Even if the two men are no longer living, chas ve’shalom, we should seek to bring them to Jewish burial, and in the case of Goldwasser to prevent his wife from being an agunah. But why can’t Barak, the families of the two men, and the cabinet, acknowledge forthrightly that there ought to be a big difference in the price to be paid in the two cases. By acting as if there is not, are we not in effect encouraging the captors of other soldiers, like Gilad Schalit (who is known to be alive), to make no effort to keep them alive. After all, if we make no distinction between dead and live Jews, why should Hamas or Hizbullah.

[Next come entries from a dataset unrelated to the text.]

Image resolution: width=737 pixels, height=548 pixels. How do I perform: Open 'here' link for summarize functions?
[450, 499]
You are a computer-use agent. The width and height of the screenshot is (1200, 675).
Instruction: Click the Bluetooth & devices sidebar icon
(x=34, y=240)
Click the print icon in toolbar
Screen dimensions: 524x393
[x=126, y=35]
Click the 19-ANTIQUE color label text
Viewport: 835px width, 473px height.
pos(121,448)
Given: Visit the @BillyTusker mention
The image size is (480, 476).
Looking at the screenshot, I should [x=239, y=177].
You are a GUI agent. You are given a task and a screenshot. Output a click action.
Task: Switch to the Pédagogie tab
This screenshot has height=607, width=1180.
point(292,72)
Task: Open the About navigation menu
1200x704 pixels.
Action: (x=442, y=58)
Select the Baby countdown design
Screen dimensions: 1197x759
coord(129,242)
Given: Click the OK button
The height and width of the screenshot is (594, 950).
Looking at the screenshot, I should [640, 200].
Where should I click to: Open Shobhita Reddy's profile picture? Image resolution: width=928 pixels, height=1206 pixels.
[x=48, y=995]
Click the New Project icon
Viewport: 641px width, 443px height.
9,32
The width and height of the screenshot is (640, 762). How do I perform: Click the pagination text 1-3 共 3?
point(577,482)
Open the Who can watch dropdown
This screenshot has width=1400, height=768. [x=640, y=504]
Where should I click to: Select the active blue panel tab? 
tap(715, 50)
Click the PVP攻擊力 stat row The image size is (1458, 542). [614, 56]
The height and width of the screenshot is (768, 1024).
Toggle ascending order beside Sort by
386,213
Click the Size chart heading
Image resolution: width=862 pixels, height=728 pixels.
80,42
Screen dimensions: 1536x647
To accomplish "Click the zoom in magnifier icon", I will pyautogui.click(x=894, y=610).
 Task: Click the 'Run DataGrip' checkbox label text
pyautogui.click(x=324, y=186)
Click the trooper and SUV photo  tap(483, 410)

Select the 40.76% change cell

And might we not expect from Barak some acknowledgment that not every price is worth paying. In the case of the proposed Hizbullah exchange, for example, Samir Kuntar, the brutal murderer of 4 Jews, has already vowed to return to war against Israel, if released. And by returning him, Israel gives up its last bargaining chip for information about Ron Arad. Different questions of proportionality can be asked about the exchange of Gilad Schalit for hundreds, if not thousands, of Palestinians with blood on their hands, who are likely to return to the path of terrorism against Israel.
These issues are widely discussed in the responsa literature, and have, unfortunately, come up many times in the Jewish history. I wonder whether anyone in the Torah world has attempted to offer guidance in this area or whether the government sought such guidance. My suspicion on both accounts is: No.